MOVIE REVIEW: Spring Breakers

Title: Spring Breakers
Director: Harmony Korine

Harmony Korine is a divisive figure. To put it mildly. The director has made his name by specialising in the peculiar and the downright bizarre, becoming something of a cult poster boy in the process. Spring Breakers may accordingly appeal more to his established fanbase, if only cos they’ll be more prepared for the litany of confusion that they’re about to see. Not that it’s a particularly strange film in and of itself – it’s certainly more mainstream, and even recognisable than some of his other films. But it does require patience, a certain degree of indulgence, and a huge suspension of disbelief, which may be easier if you know what’s coming. Mostly, it’s two parts disaster to one part trip.

Loosely summarised, Spring Breakers is the story of four friends – Faith (Selena Gomez), Candy (Vanessa Hudgens), Brit (Ashley Benson), and Cotty (Rachel Korine) – who head to Florida to partake of the annual beer-swilling student holiday. Faith is, as her name suggests, at least partially religious though this doesn’t seem to stop her hanging out with the other three juvenile delinquents. Unbeknownst to her, they rob a bar in order to drum up the cash to pay for their trip, little knowing it won’t be their last skirmish with the law. While in Florida, a drugs bust leads to a brief sojourn in prison for the four, until their bail is posted by a local rapper and self-styled drug dealer named Alien (James Franco). He has his own nefarious plans for the girls.

It’s worth pointing out, first and foremost, that the opening 45 minutes or so of this film are diabolical. It’s less a film than an extended music video, with all the gratuitous nudity, orgiastic behaviour, and alcohol-fuelled excess you could hope for. It’s also largely set to Skrillex and bathed in iridescent neon lights, so you can decide for yourself whether that’s a good or a bad thing. Personally, it took all my self-restraint not to leave inside the first half hour. There’s no plot, no characterisation, no narrative – the lead characters make vague, dreamy, pseudo-existential observations about their state of mind and how desperately they want to go on a bender during spring break, eventually deciding that something old-fashioned like law and order shouldn’t stand in their way. They remain distant and undeveloped for most of the film; the only discernible character arc being afforded to Gomez as Candy and even at that, it mainly consists of her implicit attempts to reconcile her faith with the temptations around her. In this regard, Gomez is actually quite impressive. She has such a doe-eyed face that it’s difficult not to feel for her, especially when things start to unravel and she does an about turn on the hedonism around her. The director is particularly thrifty when it comes to his wife’s character as Cotty is the most thinly-sketched one here, and Candy and Brit are mostly comprised of adolescent male fantasies and gun signs.

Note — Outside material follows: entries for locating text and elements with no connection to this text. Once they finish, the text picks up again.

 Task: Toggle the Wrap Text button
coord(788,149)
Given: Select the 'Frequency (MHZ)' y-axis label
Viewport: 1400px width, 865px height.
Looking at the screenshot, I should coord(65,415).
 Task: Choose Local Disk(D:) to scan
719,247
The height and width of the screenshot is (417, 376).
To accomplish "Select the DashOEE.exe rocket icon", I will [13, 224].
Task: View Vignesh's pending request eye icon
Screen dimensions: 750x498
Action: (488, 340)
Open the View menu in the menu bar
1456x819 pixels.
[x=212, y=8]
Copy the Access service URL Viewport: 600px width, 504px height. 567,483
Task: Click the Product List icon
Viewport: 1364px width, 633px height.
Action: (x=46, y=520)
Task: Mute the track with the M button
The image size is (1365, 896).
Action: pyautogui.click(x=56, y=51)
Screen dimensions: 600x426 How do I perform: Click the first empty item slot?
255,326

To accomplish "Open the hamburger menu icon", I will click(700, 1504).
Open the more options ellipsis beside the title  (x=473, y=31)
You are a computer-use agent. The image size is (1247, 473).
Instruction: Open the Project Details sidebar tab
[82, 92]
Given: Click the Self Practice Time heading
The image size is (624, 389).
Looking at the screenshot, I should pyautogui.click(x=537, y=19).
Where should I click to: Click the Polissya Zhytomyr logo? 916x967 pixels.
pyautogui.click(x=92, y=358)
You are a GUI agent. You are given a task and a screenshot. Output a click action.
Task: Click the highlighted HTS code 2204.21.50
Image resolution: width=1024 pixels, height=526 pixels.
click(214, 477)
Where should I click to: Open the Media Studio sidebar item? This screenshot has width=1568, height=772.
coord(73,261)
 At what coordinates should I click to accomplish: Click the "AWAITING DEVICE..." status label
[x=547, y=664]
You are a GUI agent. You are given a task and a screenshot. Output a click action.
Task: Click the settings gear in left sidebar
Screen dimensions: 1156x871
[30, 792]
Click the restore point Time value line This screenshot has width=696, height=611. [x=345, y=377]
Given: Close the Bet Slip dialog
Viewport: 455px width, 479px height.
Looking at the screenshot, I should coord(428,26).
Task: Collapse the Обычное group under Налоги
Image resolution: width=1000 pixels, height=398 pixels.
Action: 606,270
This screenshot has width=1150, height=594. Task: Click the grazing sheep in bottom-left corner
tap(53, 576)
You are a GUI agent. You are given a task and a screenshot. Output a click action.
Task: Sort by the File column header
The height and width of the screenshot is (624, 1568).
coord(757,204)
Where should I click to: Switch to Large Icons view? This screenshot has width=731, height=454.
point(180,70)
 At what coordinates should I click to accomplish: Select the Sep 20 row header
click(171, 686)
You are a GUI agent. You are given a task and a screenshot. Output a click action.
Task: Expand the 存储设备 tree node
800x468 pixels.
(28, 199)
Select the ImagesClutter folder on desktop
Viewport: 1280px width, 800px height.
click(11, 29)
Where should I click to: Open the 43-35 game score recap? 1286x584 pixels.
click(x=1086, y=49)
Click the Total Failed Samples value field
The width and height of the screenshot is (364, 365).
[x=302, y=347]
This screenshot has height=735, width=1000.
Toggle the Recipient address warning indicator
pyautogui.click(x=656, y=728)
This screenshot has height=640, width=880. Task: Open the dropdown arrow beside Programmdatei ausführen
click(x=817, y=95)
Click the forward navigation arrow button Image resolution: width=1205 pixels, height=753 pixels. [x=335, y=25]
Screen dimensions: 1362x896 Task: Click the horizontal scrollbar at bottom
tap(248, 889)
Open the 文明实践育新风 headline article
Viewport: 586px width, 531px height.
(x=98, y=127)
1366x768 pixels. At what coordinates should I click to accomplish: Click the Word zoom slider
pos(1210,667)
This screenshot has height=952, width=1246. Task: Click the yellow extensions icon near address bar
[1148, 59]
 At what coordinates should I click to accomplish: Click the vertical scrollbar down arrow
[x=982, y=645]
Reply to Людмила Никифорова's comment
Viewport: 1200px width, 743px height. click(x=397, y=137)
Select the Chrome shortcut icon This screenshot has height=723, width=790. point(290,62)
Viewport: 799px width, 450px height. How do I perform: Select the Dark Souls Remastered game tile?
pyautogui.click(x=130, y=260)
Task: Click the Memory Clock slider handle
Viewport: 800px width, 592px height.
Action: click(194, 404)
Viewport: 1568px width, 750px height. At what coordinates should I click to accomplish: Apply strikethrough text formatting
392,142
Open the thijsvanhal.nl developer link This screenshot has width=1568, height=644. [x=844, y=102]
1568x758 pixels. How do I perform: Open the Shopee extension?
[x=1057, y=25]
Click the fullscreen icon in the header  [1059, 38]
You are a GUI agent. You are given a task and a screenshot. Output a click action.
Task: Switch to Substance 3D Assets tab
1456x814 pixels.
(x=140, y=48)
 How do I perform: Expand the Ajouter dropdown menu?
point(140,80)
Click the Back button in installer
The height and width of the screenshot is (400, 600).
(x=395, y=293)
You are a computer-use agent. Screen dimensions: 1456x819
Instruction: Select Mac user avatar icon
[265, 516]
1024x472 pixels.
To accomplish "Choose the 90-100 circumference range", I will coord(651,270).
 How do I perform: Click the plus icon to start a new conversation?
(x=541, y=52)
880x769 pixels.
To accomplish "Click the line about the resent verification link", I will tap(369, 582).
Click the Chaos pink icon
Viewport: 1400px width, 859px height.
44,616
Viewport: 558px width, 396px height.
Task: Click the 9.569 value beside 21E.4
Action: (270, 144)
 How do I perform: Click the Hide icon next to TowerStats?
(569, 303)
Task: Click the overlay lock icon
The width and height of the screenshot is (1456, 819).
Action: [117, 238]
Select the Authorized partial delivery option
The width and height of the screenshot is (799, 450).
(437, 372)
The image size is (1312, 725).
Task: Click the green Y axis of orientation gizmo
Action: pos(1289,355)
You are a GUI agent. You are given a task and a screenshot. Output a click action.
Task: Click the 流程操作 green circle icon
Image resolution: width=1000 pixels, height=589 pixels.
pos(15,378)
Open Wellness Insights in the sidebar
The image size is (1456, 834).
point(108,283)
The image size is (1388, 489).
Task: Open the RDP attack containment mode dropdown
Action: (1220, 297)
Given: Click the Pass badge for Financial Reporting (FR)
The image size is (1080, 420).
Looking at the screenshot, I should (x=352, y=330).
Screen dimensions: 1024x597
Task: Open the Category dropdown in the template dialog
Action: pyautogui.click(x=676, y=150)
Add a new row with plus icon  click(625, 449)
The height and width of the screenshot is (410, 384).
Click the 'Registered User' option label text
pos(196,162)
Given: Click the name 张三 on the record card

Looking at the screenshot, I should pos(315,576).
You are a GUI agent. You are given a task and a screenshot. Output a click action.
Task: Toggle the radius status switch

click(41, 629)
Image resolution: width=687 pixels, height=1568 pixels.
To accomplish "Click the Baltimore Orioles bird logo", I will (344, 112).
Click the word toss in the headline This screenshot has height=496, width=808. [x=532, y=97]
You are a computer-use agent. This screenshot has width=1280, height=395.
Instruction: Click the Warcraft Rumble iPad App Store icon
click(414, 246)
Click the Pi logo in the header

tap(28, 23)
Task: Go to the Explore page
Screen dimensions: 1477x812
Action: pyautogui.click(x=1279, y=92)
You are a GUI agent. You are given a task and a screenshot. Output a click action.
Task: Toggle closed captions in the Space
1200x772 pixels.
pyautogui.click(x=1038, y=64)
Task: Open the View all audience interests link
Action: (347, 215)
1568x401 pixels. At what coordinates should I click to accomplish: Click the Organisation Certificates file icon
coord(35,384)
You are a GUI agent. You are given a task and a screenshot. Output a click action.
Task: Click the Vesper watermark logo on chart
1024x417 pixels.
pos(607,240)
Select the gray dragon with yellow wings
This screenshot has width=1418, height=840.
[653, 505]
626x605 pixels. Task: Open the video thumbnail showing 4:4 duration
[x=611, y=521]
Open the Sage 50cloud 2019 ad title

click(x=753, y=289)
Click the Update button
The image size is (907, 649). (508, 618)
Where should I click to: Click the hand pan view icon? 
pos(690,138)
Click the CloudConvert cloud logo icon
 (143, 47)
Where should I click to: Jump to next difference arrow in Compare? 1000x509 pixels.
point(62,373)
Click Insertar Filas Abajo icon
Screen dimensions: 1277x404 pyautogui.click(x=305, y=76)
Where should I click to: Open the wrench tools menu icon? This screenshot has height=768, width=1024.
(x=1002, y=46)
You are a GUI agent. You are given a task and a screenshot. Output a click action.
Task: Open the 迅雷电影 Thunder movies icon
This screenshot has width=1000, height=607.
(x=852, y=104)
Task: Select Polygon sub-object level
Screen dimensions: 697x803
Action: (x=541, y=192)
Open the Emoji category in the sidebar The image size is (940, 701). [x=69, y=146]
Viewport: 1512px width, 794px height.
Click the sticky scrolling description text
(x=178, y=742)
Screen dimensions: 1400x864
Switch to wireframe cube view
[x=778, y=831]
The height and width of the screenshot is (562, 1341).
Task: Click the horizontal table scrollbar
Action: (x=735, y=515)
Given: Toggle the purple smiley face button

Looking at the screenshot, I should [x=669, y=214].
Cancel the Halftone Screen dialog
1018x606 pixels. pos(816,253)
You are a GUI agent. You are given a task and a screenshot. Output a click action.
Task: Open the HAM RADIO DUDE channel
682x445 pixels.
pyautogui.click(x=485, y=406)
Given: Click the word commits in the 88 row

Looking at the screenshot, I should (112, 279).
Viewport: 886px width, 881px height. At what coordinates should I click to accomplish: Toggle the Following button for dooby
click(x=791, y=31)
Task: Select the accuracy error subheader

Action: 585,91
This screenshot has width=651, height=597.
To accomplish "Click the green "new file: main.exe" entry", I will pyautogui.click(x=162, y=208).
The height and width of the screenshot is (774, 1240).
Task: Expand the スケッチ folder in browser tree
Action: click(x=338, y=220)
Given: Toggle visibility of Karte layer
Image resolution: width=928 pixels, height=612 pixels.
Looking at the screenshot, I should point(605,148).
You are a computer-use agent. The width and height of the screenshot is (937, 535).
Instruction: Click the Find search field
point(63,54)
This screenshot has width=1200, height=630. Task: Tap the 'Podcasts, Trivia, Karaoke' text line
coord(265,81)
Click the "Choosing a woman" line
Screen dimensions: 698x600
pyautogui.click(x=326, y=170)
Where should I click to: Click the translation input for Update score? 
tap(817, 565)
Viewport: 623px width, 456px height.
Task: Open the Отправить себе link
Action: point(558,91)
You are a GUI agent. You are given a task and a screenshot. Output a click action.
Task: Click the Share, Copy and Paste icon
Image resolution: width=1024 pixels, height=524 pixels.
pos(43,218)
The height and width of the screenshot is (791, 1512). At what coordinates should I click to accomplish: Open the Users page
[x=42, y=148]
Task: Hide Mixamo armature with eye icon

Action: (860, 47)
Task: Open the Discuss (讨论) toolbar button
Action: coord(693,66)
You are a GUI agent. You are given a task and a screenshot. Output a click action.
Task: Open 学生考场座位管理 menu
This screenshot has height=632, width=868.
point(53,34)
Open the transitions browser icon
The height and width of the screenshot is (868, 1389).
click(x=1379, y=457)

The second half does, however, improve upon the first. It’s likely that it seems better due to the sheer awfulness of what has gone before, but there is dialogue and some fleeting conversation. Franco brings a touch of charisma to the screen. His character is outrageously implausible – he owns a veritable arsenal of guns and runs a drug ring with naught but two skeletal twins as back-up – but his rendition of Everytime by Britney Spears may just be the highlight of the film. There are repeated references to Spears, actually – as though her fallen-from-grace parable is some sort of metaphor for the lipgloss criminality on display. The girls assist Alien in pulling off some heists on unwitting spring breakers, donning matching pink balaclavas to become the neon-tinted foot soldiers of a psychedelic fantasy. It escalates to a conclusion that’s either shocking or stupefying depending on your point of view, but the girls remain paper statues in a discotheque sky and the production is so vacant and watery that it’s difficult to engage enough to care.

Korine has certainly made a pretty film – not just for his leads, on whose looks and sexuality the entire appeal of Spring Breakers is predicated. There is something to be said for the looseness of the eye and the persistently glossy style, but all this artistry exists in a narrative wasteland. It isn’t poetic or involving and it doesn’t offer us any memorable insights or incisive commentary. It seems more an exercise in fantasy and titillation, which may indeed be the point, though it doesn’t make for the brightest of responses. If you can imagine Picnic at Hanging Rock made on acid, set in Florida, and stripped of all its resonance, symbolism, and poignancy – in fact, all its artistic merit – then you wouldn’t be too far wide of the mark. And may the cinema gods forgive me for making that comparison.